May 2021 New York
Workers’ Compensation Law Reporter Highlights

Delay in providing notice of injury proves costly

Case Name:  Abdallah v. New York City Transit Authority, 121 NYWCLR 25 (N.Y. App. Div. 2021).

Ruling: The Appellate Division affirmed the Board’s decision disallowing the claim based on the claimant’s failure to provide timely notice of injury.

What it means:  A claimant’s contention that he did not provide timely notice because he did not think the injury was serious enough to warrant a workers compensation claim may not carry much weight where, as here, the claimant has already received medical treatment for the injury.

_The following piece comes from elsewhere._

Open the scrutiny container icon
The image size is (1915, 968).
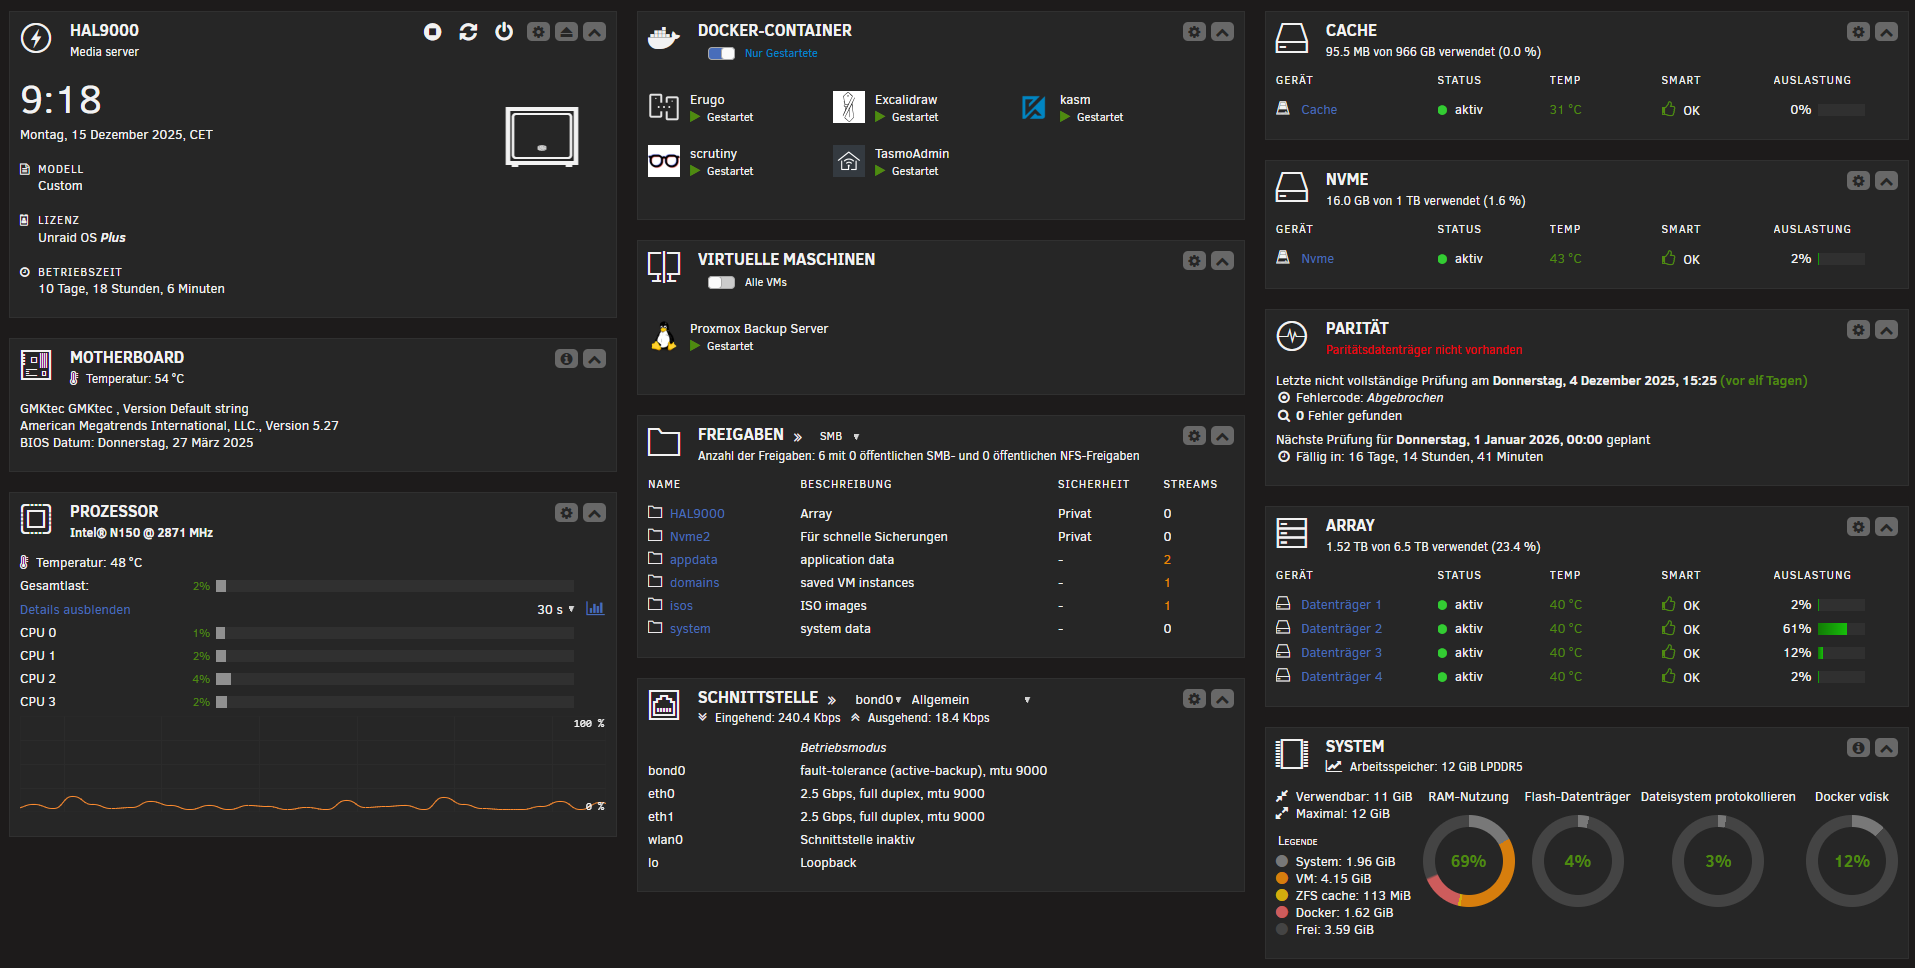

Claimant’s 114-a violation doesn’t warren permanent disqualification

Case Name:  Dunleavy v. Federated Fire Protection (Turner Construction), 121 NYWCLR 28 (N.Y. App. Div. 2021)

Ruling: Upon review, the Appellate Division affirmed the Board’s ruling that the claimant violated WCL Section 114-a but it did not merit a permanent disqualification of wage-loss benefits.

What it means:  Although a claimant’s testimony, written questionnaires, and the activities depicted on surveillance video reflect that he has understated the extent of his recreational endeavors, it does not necessarily require permanent disqualification of further wage-loss benefits where, as here, the claimant’s conduct was not egregious, flagrant or pervasive to compel such penalty.

Claimant’s injuries from extensive burn injuries warrant nonschedule classification

Case Name: Mayewski v. Superior Plus Energy Services, 121 NYWCLR 31 ( N.Y. App. Div. 2021)

Ruling:  Upon review, the Appellate Division affirmed the Board’s ruling that the claimant’s injuries, including scarring on his arms and legs from second- and third-degree burns, were amenable to a nonschedule classification.

What it means:  Where the claimant’s injuries include not only scarring on his arms and legs from burns, but also a skin disorder, which results in a limitation in some activities and a requirement for over-the-counter pain medication and use of skin care products, the claimant’s injuries are amenable to a nonschedule classification.

Trial court’s reliance on inapplicable case law forces reversal

Case Name:  Morales v. New York State Dept. of Corrections & Community Supervision, 121 NYWCLR 32 (N.Y. App. Div. 2021).

Ruling:  The Appellate Division reversed the trial court’s decision dismissing a correction sergeant’s application in a proceeding pursuant to CPLR article 78.

What it means:  In determining whether a correction officer has been assaulted by an inmate under Civil Service Law Section 71, there is no requirement that a punch thrown by the inmate makes contact with the officer.